• _Task to complete_:
Only the records, repeated exactly, should make up the response.

Stored data:
┌────────
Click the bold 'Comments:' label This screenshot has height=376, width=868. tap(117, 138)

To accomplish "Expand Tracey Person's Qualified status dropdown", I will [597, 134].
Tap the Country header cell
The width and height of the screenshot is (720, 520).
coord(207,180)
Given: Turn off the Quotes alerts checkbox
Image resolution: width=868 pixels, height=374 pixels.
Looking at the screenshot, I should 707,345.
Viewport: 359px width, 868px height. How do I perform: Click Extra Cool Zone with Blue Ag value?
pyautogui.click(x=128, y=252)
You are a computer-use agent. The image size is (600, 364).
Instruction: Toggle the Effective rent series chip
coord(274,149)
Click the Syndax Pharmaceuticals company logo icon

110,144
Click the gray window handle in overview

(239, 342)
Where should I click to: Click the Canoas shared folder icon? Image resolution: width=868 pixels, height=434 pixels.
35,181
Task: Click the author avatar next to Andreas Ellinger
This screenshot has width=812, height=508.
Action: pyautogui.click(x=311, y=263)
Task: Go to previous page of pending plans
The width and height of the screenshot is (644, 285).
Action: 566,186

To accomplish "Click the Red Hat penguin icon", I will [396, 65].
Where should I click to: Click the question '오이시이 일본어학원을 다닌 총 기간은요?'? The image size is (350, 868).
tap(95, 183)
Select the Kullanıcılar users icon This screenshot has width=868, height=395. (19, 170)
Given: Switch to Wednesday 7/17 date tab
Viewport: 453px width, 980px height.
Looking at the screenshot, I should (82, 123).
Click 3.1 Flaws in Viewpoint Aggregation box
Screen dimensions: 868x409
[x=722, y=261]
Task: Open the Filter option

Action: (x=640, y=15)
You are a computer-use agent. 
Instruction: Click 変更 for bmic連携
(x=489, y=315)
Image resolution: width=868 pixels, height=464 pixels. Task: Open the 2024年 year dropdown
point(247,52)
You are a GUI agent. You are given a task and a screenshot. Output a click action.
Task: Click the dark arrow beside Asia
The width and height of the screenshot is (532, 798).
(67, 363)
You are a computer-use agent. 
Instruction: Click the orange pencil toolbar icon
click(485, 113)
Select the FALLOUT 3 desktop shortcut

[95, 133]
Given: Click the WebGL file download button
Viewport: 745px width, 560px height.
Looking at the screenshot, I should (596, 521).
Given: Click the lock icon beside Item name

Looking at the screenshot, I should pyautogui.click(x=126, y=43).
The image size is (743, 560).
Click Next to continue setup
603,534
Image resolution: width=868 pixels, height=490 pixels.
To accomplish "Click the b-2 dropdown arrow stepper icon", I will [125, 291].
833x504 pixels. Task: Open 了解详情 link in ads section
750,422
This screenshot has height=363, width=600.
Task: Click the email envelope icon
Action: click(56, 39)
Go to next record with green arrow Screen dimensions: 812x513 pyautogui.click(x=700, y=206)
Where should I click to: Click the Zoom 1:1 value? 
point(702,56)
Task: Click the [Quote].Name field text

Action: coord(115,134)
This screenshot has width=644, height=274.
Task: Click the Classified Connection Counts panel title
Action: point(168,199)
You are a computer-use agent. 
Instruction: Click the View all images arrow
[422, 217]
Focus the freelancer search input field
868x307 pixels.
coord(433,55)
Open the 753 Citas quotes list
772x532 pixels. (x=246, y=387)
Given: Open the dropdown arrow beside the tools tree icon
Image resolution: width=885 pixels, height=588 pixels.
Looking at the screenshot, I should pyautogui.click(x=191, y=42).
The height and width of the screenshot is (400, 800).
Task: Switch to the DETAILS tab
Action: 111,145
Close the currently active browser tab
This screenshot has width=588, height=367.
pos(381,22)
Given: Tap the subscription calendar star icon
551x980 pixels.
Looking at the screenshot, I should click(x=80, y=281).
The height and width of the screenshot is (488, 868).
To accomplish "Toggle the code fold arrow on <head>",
└────────
• _Finished task_:
Click the bold 'Comments:' label This screenshot has height=376, width=868. tap(117, 138)

To accomplish "Expand Tracey Person's Qualified status dropdown", I will [597, 134].
Tap the Country header cell
The width and height of the screenshot is (720, 520).
coord(207,180)
Given: Turn off the Quotes alerts checkbox
Image resolution: width=868 pixels, height=374 pixels.
Looking at the screenshot, I should 707,345.
Viewport: 359px width, 868px height. How do I perform: Click Extra Cool Zone with Blue Ag value?
pyautogui.click(x=128, y=252)
You are a computer-use agent. The image size is (600, 364).
Instruction: Toggle the Effective rent series chip
coord(274,149)
Click the Syndax Pharmaceuticals company logo icon

110,144
Click the gray window handle in overview

(239, 342)
Where should I click to: Click the Canoas shared folder icon? Image resolution: width=868 pixels, height=434 pixels.
35,181
Task: Click the author avatar next to Andreas Ellinger
This screenshot has width=812, height=508.
Action: pyautogui.click(x=311, y=263)
Task: Go to previous page of pending plans
The width and height of the screenshot is (644, 285).
Action: 566,186

To accomplish "Click the Red Hat penguin icon", I will [396, 65].
Where should I click to: Click the question '오이시이 일본어학원을 다닌 총 기간은요?'? The image size is (350, 868).
tap(95, 183)
Select the Kullanıcılar users icon This screenshot has width=868, height=395. (19, 170)
Given: Switch to Wednesday 7/17 date tab
Viewport: 453px width, 980px height.
Looking at the screenshot, I should (82, 123).
Click 3.1 Flaws in Viewpoint Aggregation box
Screen dimensions: 868x409
[x=722, y=261]
Task: Open the Filter option

Action: (x=640, y=15)
You are a computer-use agent. 
Instruction: Click 変更 for bmic連携
(x=489, y=315)
Image resolution: width=868 pixels, height=464 pixels. Task: Open the 2024年 year dropdown
point(247,52)
You are a GUI agent. You are given a task and a screenshot. Output a click action.
Task: Click the dark arrow beside Asia
The width and height of the screenshot is (532, 798).
(67, 363)
You are a computer-use agent. 
Instruction: Click the orange pencil toolbar icon
click(485, 113)
Select the FALLOUT 3 desktop shortcut

[95, 133]
Given: Click the WebGL file download button
Viewport: 745px width, 560px height.
Looking at the screenshot, I should (596, 521).
Given: Click the lock icon beside Item name

Looking at the screenshot, I should pyautogui.click(x=126, y=43).
The image size is (743, 560).
Click Next to continue setup
603,534
Image resolution: width=868 pixels, height=490 pixels.
To accomplish "Click the b-2 dropdown arrow stepper icon", I will [125, 291].
833x504 pixels. Task: Open 了解详情 link in ads section
750,422
This screenshot has height=363, width=600.
Task: Click the email envelope icon
Action: click(56, 39)
Go to next record with green arrow Screen dimensions: 812x513 pyautogui.click(x=700, y=206)
Where should I click to: Click the Zoom 1:1 value? 
point(702,56)
Task: Click the [Quote].Name field text

Action: coord(115,134)
This screenshot has width=644, height=274.
Task: Click the Classified Connection Counts panel title
Action: point(168,199)
You are a computer-use agent. 
Instruction: Click the View all images arrow
[422, 217]
Focus the freelancer search input field
868x307 pixels.
coord(433,55)
Open the 753 Citas quotes list
772x532 pixels. (x=246, y=387)
Given: Open the dropdown arrow beside the tools tree icon
Image resolution: width=885 pixels, height=588 pixels.
Looking at the screenshot, I should pyautogui.click(x=191, y=42).
The height and width of the screenshot is (400, 800).
Task: Switch to the DETAILS tab
Action: 111,145
Close the currently active browser tab
This screenshot has width=588, height=367.
pos(381,22)
Given: Tap the subscription calendar star icon
551x980 pixels.
Looking at the screenshot, I should click(x=80, y=281).
The height and width of the screenshot is (488, 868).
To accomplish "Toggle the code fold arrow on <head>",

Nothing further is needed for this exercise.